Ryan gave me some advice on how to deal with cleaning, filtering out larvae, and counting larvae. He suggested:

  1. Cleaning the line out with freshwater/bleach
  2. Taking the larvae out of the 100 L tanks and clean those
  3. Refill the 100 L tanks and replace the larvae
  4. Filter out any newly spawned larvae from the buckets. Leave them in a tripour, mixing frequently.
  5. Clean out the broodstock and larval catch buckets.
  6. While those are refilling, do the larvae counts. Pour the larvae in the appropriate 100 L tank after counting.

Friday 6-19-15

Checked the buckets for larvae.

  • SS1 and SS3 had noticeable larvae in the broodstock buckets only. They were lighter in color than the HC2 larvae, which has been observed previously in South Sound oysters.
  • Filtered them out over 240/100 micron screens and put them in 700 mL of seawater in separate tripour containers.

Flushed out the line.

Emptied out the HC 100 L larvae tank onto a 100 micron screen and put those larvae in a separate tripour with 800 mL seawater.

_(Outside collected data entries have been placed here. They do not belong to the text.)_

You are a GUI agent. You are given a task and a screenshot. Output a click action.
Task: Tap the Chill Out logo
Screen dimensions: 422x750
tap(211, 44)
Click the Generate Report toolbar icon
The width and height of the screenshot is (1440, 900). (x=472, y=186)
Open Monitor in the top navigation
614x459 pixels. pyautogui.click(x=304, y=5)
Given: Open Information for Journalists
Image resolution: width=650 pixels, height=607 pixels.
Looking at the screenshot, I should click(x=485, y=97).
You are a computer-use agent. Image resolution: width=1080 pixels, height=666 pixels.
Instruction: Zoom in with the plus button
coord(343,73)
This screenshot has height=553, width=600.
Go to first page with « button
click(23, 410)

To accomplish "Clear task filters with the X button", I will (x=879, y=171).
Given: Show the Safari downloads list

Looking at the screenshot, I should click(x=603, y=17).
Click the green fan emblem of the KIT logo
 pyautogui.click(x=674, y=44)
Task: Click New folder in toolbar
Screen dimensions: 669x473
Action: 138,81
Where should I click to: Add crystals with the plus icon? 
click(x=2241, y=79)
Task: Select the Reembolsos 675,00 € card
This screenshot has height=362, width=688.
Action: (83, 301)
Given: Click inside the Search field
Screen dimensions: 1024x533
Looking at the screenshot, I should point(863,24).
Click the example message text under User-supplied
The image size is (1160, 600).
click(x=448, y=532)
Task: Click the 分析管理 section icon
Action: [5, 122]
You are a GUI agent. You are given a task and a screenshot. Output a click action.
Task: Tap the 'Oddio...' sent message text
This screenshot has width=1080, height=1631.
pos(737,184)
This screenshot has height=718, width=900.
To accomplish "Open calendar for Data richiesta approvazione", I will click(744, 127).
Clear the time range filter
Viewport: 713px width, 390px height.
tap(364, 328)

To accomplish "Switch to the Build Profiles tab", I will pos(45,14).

Cleaned the broodstock/larval catch buckets and filled up two 100 L tanks.

To count larvae, I mix up the tripour with the larvae, take four replicates of 1 mL samples and put them each in a clear well plate. I then count these under a microscope. After I had finished counting, someone recommended that I put a little ethanol on them 1st to keep them from swimming around. I’ll do this from now on, as trying to keep track of which ones I’ve already counted while they were swimming might explain the variance in my counts.

How To Raise an Oyster

Keeping oysters alive in a hatchery requires almost daily care. Monday, Wednesday, and Friday I flush fresh water and bleach through the line that brings them seawater. On these days I also give them a little rinse with fresh water, check for any “gapers” (dead oysters), clean all the poop out of their buckets, clean all of the tubing, and clean the larval catch buckets.

Broodstock bucket and larval catch bucket

Broodstock bucket and larval catch bucket

Oysters hanging out

Oysters hanging out

 

 

 

 

 

All 15 families

All 15 families

Every day I’m at the hatchery, I make sure they have enough algae, clean and replace the banjo filters in the larval buckets, empty out any places in the line where water might stagnate, and clean the water drippers. Much of this is to prevent unwanted algal and bacterial growth, as well as minimize the spread of disease.

100 micron banjo filer

100 micron banjo filer

Algae culturing

Algae culturing

 

 

 

 

 

 

 

 

 

Once I have larvae, this workload will increase. I’ll be filtering out larvae every day and putting them in 100 L tanks. I’ll have 2 tanks per population group, so 6 total. These tanks will also require cleaning 3 times a week, and with millions more oysters to take care of, I’ll need to harvest more algae. I’m still a bit slow at the cleaning process, but soon I should get it down to ~4 hours of general animal husbandry on M-W-F which will leave me plenty of time for data collection and molecular lab work.

 

100 L larval tank

100 L larval tank

A larger 100 micron banjo filter is used in the larval tanks

A larger 100 micron banjo filter is used in the larval tanks

Setting up an Oyster Garden

Monday (June 8) was my first day out at the NOAA Manchester Research Station in Washington State. Specifically, I’m working in the Kenneth K. Chew Center for Shellfish Research and Restoration. This shellfish hatchery is the result of collaboration between many groups and funding agencies, in particular the Puget Sound Restoration Fund (PSRF).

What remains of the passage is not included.